Pick out every line in the records below that contains the string "Viewport", matching its case, and copy each of those lines.

━━━━━━━━

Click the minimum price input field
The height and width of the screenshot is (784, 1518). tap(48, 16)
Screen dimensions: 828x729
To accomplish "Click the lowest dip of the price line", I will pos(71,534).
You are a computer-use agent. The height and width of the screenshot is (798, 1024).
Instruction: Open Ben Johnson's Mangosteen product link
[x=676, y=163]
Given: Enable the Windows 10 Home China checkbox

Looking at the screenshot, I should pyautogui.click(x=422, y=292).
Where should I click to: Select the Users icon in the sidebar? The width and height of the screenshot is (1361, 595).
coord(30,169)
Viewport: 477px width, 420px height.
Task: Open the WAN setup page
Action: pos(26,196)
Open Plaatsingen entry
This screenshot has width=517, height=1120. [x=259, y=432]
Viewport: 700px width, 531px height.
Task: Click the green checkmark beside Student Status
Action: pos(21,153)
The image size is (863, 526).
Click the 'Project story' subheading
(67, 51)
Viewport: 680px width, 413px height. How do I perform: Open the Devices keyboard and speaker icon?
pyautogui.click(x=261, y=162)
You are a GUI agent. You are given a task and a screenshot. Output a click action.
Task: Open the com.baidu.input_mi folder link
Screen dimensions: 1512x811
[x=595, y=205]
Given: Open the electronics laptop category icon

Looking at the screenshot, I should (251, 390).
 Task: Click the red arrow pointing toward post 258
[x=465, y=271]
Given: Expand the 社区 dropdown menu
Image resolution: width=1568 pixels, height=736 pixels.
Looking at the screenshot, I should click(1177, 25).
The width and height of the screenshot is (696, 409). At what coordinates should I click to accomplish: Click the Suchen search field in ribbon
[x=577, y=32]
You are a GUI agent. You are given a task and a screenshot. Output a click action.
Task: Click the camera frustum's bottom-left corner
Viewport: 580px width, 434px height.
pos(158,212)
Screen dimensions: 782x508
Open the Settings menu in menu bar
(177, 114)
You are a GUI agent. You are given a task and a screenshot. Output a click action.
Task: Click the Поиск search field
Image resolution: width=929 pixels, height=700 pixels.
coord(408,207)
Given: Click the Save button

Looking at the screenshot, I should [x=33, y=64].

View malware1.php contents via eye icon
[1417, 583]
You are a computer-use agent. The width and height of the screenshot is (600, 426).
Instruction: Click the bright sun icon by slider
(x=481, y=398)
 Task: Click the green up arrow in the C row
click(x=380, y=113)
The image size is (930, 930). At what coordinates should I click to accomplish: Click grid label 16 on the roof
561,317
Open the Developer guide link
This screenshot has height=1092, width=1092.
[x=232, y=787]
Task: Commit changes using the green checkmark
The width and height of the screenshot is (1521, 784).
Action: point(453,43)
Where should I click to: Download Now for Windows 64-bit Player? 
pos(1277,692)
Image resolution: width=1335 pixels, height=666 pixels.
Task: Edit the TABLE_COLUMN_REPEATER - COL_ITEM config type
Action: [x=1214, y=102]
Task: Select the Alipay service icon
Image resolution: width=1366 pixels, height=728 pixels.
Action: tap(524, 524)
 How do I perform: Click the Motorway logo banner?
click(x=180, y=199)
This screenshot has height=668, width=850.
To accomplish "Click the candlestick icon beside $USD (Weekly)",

━━━━━━━━

Final answer.
Viewport: 477px width, 420px height.
Viewport: 700px width, 531px height.
Viewport: 680px width, 413px height. How do I perform: Open the Devices keyboard and speaker icon?
Viewport: 580px width, 434px height.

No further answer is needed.